WHAT THE EXERCISE ASKS
Reproduce verbatim the part of the listing that opens with the line containing "Collapse the 1 - Compatibility section" and closes with the line containing "Action: pyautogui.click(x=335, y=821)", including both of those lines.

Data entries
◆ ◆ ◆ ◆ ◆

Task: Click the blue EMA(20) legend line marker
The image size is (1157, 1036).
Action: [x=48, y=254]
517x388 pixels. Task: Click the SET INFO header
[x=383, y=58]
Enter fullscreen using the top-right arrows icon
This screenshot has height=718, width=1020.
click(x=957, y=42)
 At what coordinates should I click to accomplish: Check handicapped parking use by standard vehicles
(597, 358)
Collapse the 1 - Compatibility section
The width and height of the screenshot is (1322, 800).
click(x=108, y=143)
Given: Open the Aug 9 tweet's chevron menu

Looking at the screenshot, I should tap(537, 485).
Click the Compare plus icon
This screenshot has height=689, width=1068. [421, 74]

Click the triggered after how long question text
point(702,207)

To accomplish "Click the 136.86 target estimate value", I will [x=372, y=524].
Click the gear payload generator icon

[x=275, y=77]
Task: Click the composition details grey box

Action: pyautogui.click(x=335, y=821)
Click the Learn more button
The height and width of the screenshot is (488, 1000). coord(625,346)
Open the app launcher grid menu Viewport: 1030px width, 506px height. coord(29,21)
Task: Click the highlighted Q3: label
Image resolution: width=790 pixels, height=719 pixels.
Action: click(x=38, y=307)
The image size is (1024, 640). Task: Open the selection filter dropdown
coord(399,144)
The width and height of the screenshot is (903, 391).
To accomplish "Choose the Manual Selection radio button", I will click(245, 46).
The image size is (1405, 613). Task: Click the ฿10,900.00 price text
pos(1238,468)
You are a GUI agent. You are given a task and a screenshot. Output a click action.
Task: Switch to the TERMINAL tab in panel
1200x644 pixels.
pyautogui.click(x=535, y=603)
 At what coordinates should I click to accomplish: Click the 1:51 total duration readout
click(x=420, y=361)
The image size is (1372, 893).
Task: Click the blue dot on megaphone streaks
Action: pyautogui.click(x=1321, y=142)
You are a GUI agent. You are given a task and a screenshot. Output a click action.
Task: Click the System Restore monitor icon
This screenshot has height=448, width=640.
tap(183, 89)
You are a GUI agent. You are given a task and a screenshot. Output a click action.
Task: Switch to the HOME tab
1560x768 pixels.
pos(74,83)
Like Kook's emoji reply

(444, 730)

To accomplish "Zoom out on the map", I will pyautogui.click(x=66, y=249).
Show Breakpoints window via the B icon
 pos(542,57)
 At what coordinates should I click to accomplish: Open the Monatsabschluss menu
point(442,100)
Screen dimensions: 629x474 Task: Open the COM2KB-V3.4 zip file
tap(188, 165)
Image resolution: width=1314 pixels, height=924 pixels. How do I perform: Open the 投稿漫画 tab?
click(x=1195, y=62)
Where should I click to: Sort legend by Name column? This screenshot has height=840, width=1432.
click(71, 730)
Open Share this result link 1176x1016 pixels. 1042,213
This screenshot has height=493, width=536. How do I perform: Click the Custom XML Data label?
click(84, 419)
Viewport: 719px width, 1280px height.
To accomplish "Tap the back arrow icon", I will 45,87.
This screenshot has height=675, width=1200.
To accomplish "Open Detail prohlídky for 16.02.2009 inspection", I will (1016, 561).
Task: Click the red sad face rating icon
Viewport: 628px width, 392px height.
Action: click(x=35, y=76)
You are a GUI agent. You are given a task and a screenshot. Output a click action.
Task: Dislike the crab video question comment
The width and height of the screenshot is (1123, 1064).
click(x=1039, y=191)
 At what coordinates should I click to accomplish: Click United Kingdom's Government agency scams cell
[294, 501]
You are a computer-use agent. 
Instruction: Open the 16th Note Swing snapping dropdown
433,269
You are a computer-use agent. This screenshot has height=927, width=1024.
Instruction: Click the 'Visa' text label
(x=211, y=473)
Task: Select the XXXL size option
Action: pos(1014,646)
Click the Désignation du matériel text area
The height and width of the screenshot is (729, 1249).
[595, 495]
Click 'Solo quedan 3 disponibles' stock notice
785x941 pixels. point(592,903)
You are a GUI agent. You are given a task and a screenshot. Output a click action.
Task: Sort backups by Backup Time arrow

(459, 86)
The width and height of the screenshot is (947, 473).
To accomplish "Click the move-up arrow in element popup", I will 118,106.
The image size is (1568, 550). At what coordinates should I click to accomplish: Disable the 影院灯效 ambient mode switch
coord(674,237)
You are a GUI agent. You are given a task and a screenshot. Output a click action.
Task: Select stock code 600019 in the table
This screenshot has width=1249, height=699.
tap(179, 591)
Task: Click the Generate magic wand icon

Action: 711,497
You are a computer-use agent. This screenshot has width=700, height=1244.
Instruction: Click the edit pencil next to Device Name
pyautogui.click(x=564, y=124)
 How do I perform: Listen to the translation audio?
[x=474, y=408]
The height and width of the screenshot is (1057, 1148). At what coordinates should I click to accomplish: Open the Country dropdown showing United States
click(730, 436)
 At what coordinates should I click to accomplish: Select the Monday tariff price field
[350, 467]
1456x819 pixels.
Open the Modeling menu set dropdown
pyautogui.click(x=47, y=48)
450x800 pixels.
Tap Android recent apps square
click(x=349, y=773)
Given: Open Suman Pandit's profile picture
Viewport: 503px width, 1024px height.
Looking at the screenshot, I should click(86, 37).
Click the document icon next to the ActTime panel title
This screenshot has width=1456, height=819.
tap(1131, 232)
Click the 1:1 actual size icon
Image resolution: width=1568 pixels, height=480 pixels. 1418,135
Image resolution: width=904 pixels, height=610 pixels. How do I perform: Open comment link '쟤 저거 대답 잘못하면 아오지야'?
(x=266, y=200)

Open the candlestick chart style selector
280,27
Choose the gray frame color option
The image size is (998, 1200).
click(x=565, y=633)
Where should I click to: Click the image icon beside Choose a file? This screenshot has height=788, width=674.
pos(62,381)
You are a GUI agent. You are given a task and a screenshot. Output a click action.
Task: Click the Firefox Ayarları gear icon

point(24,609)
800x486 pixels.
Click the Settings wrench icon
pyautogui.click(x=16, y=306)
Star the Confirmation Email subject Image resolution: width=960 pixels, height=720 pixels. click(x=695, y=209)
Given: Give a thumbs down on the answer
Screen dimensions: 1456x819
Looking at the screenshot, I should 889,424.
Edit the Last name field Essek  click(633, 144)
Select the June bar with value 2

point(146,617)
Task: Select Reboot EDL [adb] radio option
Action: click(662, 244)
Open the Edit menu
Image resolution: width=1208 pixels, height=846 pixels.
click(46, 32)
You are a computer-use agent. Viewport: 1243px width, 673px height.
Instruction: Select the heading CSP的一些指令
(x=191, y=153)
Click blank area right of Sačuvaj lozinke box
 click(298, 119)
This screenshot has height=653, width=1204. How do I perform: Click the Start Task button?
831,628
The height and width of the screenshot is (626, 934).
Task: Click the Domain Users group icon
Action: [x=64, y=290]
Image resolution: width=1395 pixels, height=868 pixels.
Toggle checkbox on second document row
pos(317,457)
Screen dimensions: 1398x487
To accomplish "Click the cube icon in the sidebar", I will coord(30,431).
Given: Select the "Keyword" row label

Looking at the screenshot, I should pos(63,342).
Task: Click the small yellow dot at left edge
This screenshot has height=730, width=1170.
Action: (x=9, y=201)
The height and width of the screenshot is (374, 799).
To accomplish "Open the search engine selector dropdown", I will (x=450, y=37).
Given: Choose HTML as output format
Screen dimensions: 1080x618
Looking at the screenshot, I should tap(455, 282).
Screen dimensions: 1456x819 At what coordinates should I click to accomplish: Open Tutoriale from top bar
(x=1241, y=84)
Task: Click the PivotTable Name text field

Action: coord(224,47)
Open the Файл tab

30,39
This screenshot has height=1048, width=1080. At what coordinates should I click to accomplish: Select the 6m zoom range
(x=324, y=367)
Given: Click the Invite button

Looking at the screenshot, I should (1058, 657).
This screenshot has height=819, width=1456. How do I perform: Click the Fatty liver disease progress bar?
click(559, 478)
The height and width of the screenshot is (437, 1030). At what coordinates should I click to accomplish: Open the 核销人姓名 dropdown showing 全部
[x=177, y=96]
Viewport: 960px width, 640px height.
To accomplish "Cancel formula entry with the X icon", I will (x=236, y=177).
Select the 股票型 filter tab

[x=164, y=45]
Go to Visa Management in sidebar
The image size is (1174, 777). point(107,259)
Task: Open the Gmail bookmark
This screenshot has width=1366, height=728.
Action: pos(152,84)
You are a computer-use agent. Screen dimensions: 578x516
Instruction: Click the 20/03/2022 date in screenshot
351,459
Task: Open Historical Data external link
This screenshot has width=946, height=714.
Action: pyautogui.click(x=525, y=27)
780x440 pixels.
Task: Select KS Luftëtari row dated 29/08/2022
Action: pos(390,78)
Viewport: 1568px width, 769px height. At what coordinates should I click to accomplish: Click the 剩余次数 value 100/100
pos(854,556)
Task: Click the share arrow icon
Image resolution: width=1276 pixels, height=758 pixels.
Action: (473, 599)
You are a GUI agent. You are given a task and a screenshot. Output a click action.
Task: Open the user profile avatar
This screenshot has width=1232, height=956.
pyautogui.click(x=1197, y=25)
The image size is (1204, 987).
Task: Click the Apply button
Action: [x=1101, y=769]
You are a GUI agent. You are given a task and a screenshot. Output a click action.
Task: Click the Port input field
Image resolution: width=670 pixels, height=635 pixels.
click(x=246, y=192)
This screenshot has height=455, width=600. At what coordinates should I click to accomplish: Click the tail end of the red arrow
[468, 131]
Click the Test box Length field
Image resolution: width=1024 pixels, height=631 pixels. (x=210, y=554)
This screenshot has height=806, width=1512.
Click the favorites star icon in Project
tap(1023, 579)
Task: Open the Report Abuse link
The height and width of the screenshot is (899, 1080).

◆ ◆ ◆ ◆ ◆

ANSWER IN FULL
Collapse the 1 - Compatibility section
The width and height of the screenshot is (1322, 800).
click(x=108, y=143)
Given: Open the Aug 9 tweet's chevron menu

Looking at the screenshot, I should tap(537, 485).
Click the Compare plus icon
This screenshot has height=689, width=1068. [421, 74]

Click the triggered after how long question text
point(702,207)

To accomplish "Click the 136.86 target estimate value", I will [x=372, y=524].
Click the gear payload generator icon

[x=275, y=77]
Task: Click the composition details grey box

Action: pyautogui.click(x=335, y=821)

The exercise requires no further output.